Srinivasan designed the pill and has started testing it on larger animals. When it was given to them 20 minutes before a meal, her research shows the animals ate 40% less on average.
A small silver oxide battery activates the pill when it hits your stomach. The goal of the pill is to produce about 30 minutes of stimulation, giving the stomach enough time to think it’s full and to signal to the brain that it doesn’t need any more food.
Dieters would take the pill about 20 minutes prior to eating so that it can get to work right away.
Srinivasan says there are still more long-term studies to do on it before humans can start taking them, but she says if she can succeed, there are financial benefits.
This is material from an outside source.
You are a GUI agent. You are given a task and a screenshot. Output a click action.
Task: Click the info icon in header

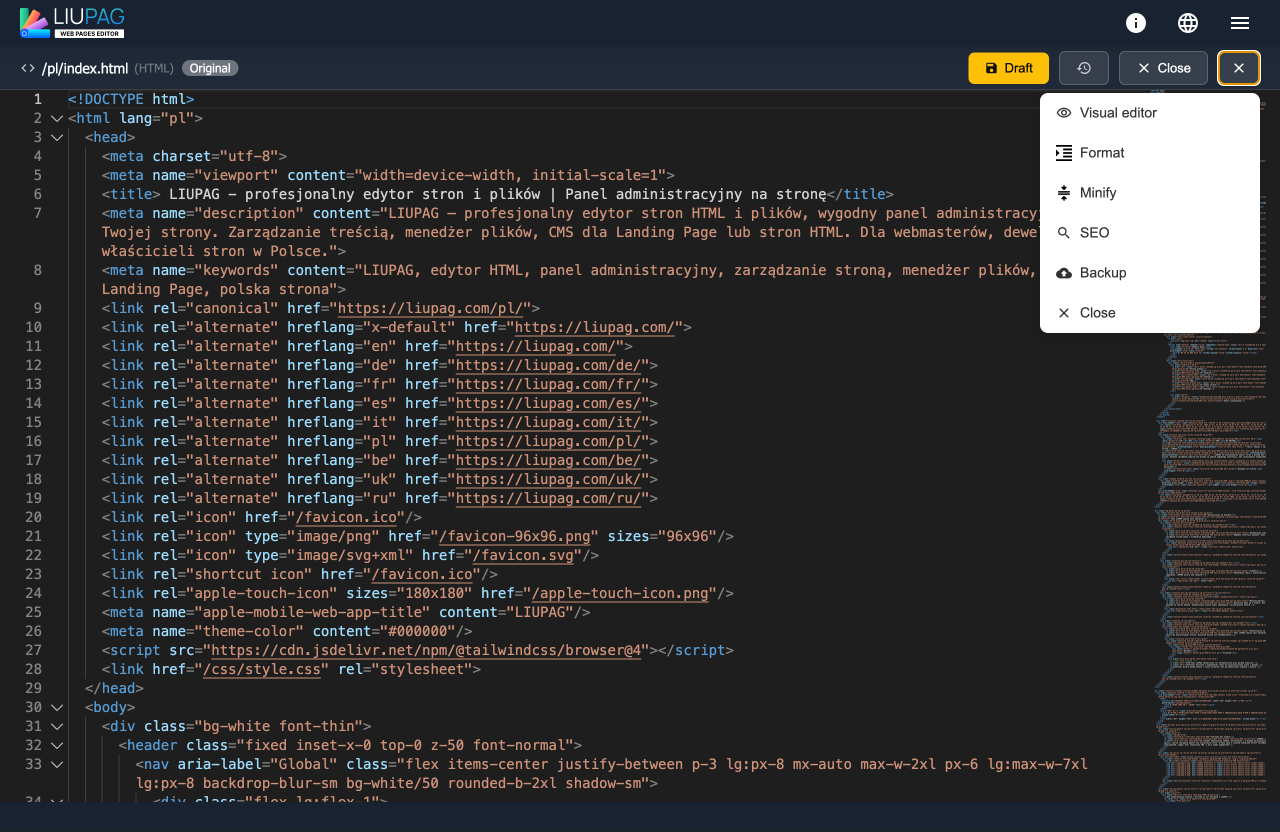click(1136, 23)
“It would be much cheaper to manufacture and therefore purchase. The other thing that we hope and of course, we only have to do more testing to understand this is that we believe it might have fewer side effects because it's using one of the natural pathways of the body to elicit this feeling of fullness,” she said.
According to the World Health Organization, obesity has tripled since 1975 to 650 million adults. She hopes this pill can one day make a dent in that number.